The increased 21st-century understanding of the neurochemical basis for psychedelic effects has stimulated a number of recent clinical studies to assess the drugs’ efficacy and dangers in assisting psychotherapy. These clinical studies are still at an early stage and involve relatively small numbers of subjects. The studies are challenged in a number of ways: by the absence of funding from either governments or large pharmaceutical companies; by the difficulty in designing “double-blind” trials where neither subjects nor administrators know who has received the psychedelic drugs and who the placebo; by the need for careful pre-screening of the psychiatric history of participants and calming oversight, preferably by a psychiatrist, of each patient before, during, and after administration of the psychedelics; and by the absence of general agreement on the preferred set and setting of the drug delivery.

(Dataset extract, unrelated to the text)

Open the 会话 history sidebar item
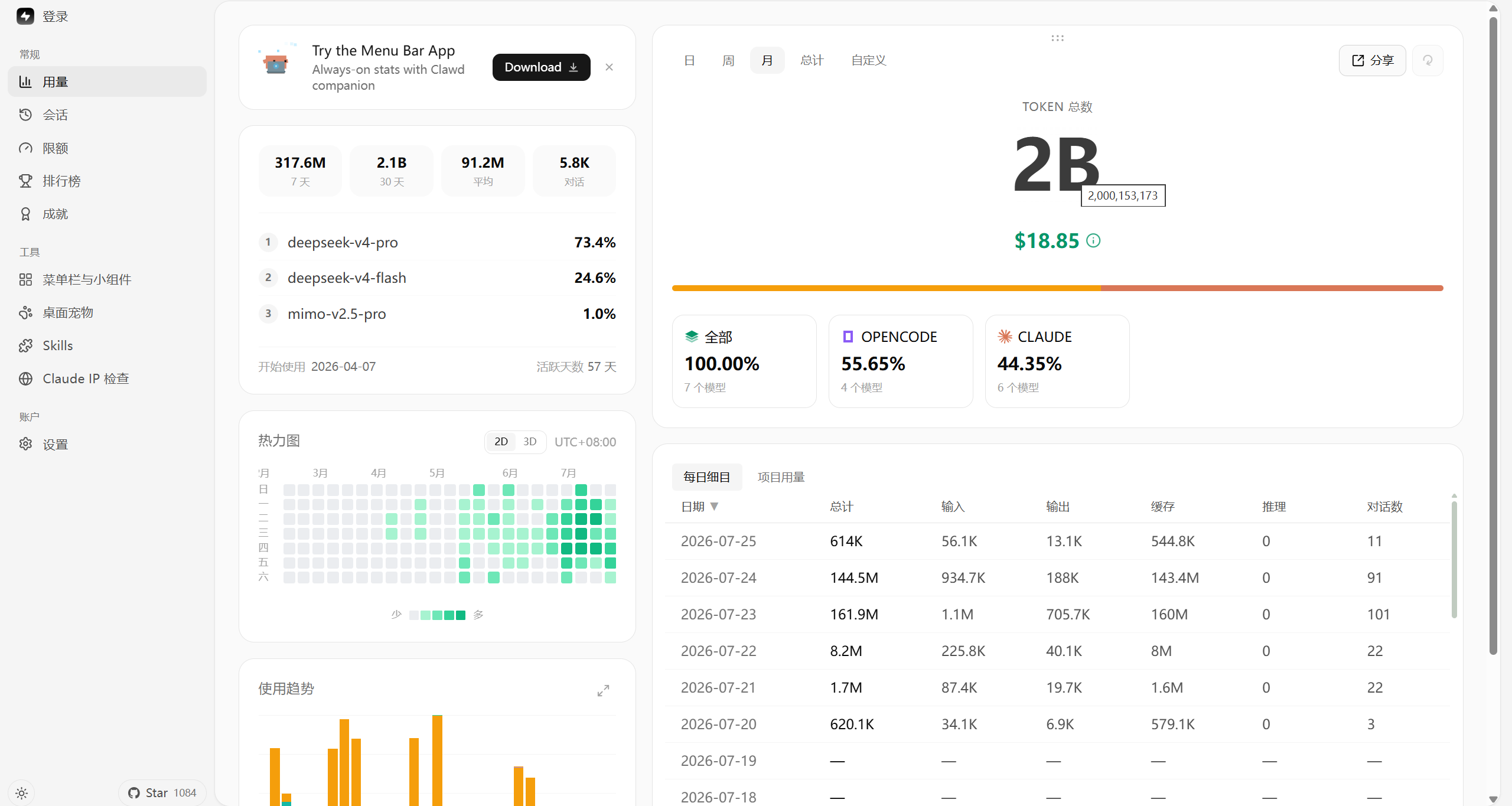This screenshot has height=806, width=1512. [x=107, y=115]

Despite these challenges the clinical studies have already produced encouraging results. Psilocybin-assisted psychotherapy has produced clear improvements in patients suffering from treatment-resistant depression, dependences on tobacco or alcohol, obsessive-compulsive disorder, and severe anxiety driven by life-threatening illnesses such as cancer. LSD-assisted psychotherapy has also shown promise for treating alcoholism and anxiety. The improvements furthermore have some staying power; they seem to persist at least months after the drug sessions. The results have led, for example, to the U.S. Food and Drug Administration’s 2018 designation of psilocybin-assisted psychotherapy as a “breakthrough therapy” for treatment-resistant depression. And a few Phase 2 clinical trials are now completed or under way.

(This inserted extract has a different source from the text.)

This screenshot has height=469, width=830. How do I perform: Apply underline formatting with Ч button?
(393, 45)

The FDA designation, however, still falls far short of full drug approval. Before psychedelic therapies can be authorized generally, a great deal of additional research and far more extensive clinical trials are necessary, along with government action to reschedule the drug classifications. Funding must be sought for randomized and placebo-controlled Phase 3 clinical trials with large numbers of participants and careful selection of control groups that match those who will receive the drugs as closely as possible, to minimize confounding variables. Trials carried out in different locations by different supervising groups will have to be shown to produce reproducible results. Participants will have to be monitored periodically over longer time periods to look for possible long-term side-effects of the drugs and to judge the permanence of the improvements. Results obtained with psilocybin can be compared to those obtained with LSD to judge whether one of these classic psychedelics is preferred over the other. Neuroimaging of patients who do show lasting improvement, both before and at various intervals after treatment, will be useful to assess whether there are indeed permanent changes in the functional connectivity of different brain regions, changes that might be attributed to neural plasticity. Further neuroimaging experiments can also help to test and quantify the entropic brain model.

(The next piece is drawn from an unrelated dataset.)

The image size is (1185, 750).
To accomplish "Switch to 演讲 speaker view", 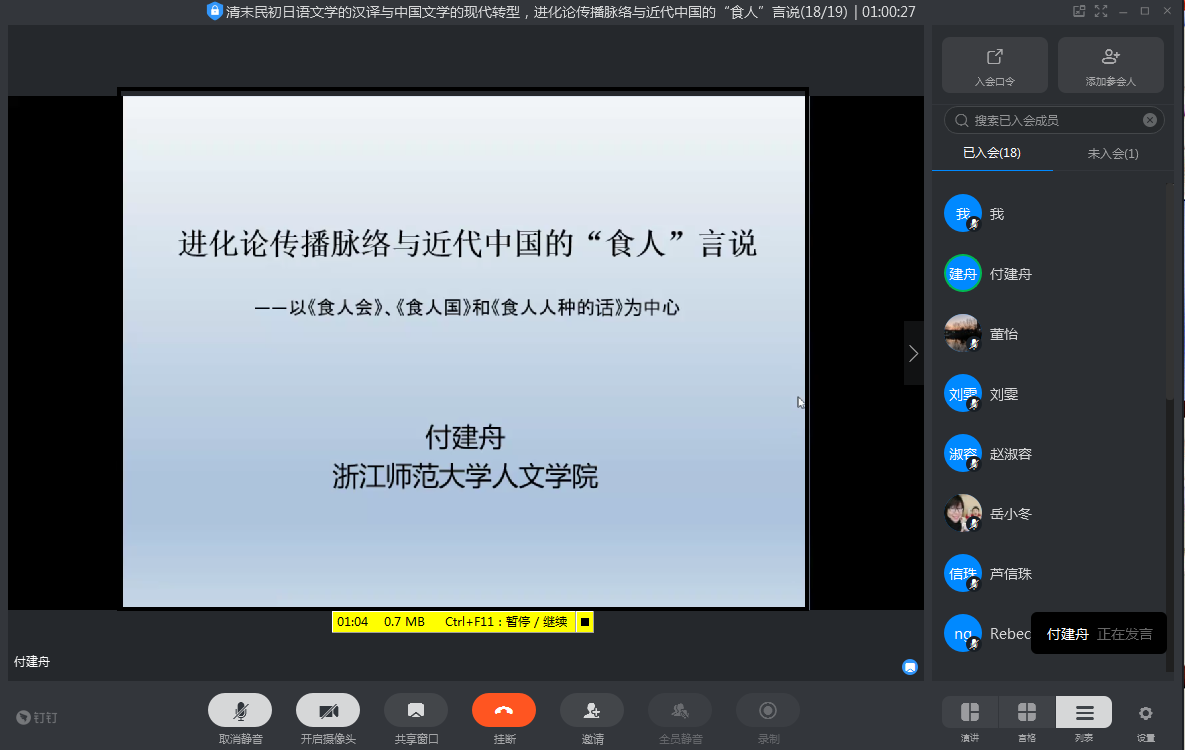I will [x=969, y=712].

The disorders which psychedelic-assisted psychotherapy can potentially treat are debilitating. They account for substantial losses in productivity in industrialized countries and their treatment represents a significant fraction of health care costs. But even if future Phase 3 trials demonstrate that psilocybin and LSD provide greater efficacy and efficiency, along with less severe side-effects, than other approaches in treating these disorders, one will still need to overcome the serious stigma these psychedelic drugs carry in social perceptions and political wrangling, before such treatments can gain widespread approval.